Type I interferons (IFNs), IFN-α and IFN-β, represent the major effector
cytokines of the host immune response against viruses and other intracellular pathogens. These
cytokines are produced via activation of numerous
pattern recognition receptors, including the
Toll-like receptor signaling network,
retinoic acid-inducible gene-1 (RIG-1),
melanoma differentiation-associated protein-5 (MDA-5) and
interferon gamma-inducible protein-16 (IFI-16). Whilst the contribution of type I IFNs to peripheral immunity is well documented, they can also be produced by almost every cell in the central nervous system (CNS). Furthermore, IFNs can reach the CNS from the periphery to modulate the function of not only microglia and astrocytes, but also neurons and oligodendrocytes, with major consequences for cognition and behavior.
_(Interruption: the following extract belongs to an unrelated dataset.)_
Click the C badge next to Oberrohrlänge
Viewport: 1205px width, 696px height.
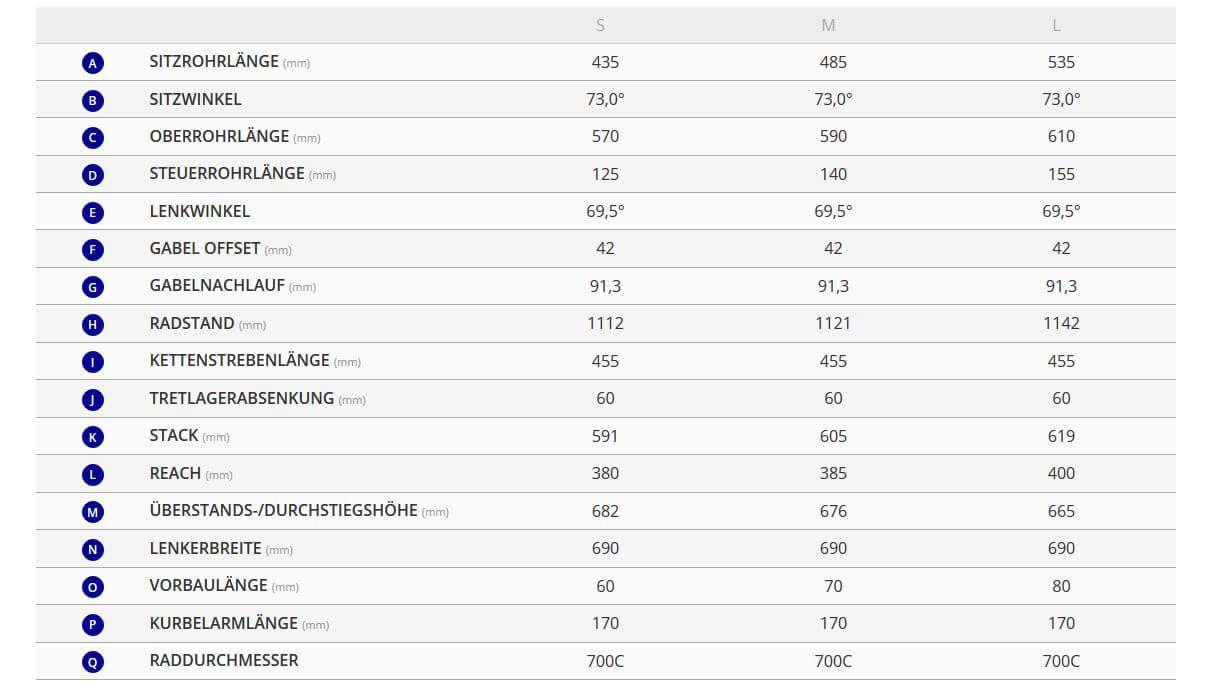[93, 138]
Given the pleiotropic nature of type I IFNs, it is critical to determine their exact cellular impact. Inappropriate upregulation of type I IFN signaling and
interferon-stimulated gene expression have been linked to several
CNS diseases termed "interferonopathies" including
Aicardi-Goutieres syndrome and
ubiquitin specific peptidase 18 (USP18)-deficiency. In contrast, in the CNS of mice with virus-induced
neuroinflammation, type I IFNs can limit production of other
cytokines to prevent potential damage associated with chronic
cytokine expression. This capacity of type I IFNs could also explain the therapeutic benefits of exogenous type I IFN in chronic CNS
autoimmune diseases such as
multiple sclerosis. In this review we will highlight the importance of a well-balanced level of type I IFNs for healthy brain physiology, and to what extent dysregulation of this
cytokine system can result in brain 'interferonopathies'.